UniSpeech: Unified Speech Representation Learning with Labeled and Unlabeled Data
This work addresses the challenge of improving speech recognition performance in cross-lingual and domain-shift scenarios, representing an incremental advance by integrating existing methods.
The paper tackles the problem of learning speech representations that generalize across languages and domains by proposing UniSpeech, a unified pre-training approach combining supervised and self-supervised learning. The results show maximum relative reductions of 13.4% in phone error rate for cross-lingual tasks and 6% in word error rate for domain-shift tasks.

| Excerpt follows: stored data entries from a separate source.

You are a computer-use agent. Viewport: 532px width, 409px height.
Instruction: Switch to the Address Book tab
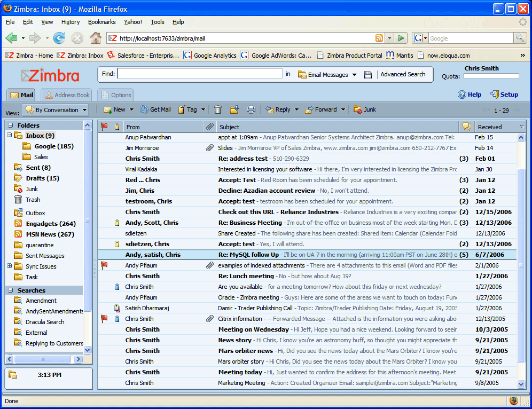tap(67, 95)
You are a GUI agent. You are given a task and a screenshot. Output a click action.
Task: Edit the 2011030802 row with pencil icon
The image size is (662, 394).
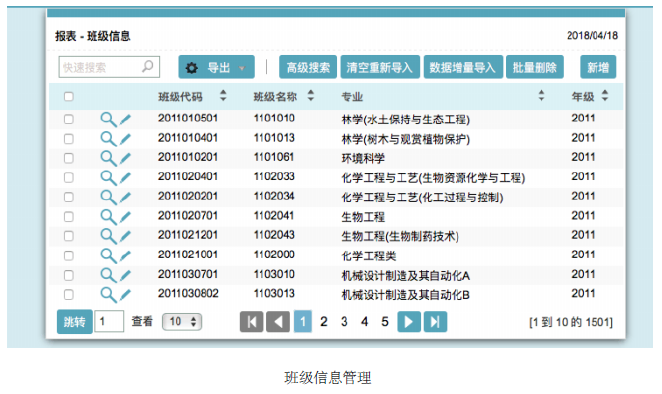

In this paper, we propose a unified pre-training approach called UniSpeech to learn speech representations with both unlabeled and labeled data, in which supervised phonetic CTC learning and phonetically-aware contrastive self-supervised learning are conducted in a multi-task learning manner. The resultant representations can capture information more correlated with phonetic structures and improve the generalization across languages and domains. We evaluate the effectiveness of UniSpeech for cross-lingual representation learning on public CommonVoice corpus. The results show that UniSpeech outperforms self-supervised pretraining and supervised transfer learning for speech recognition by a maximum of 13.4% and 17.8% relative phone error rate reductions respectively (averaged over all testing languages). The transferability of UniSpeech is also demonstrated on a domain-shift speech recognition task, i.e., a relative word error rate reduction of 6% against the previous approach.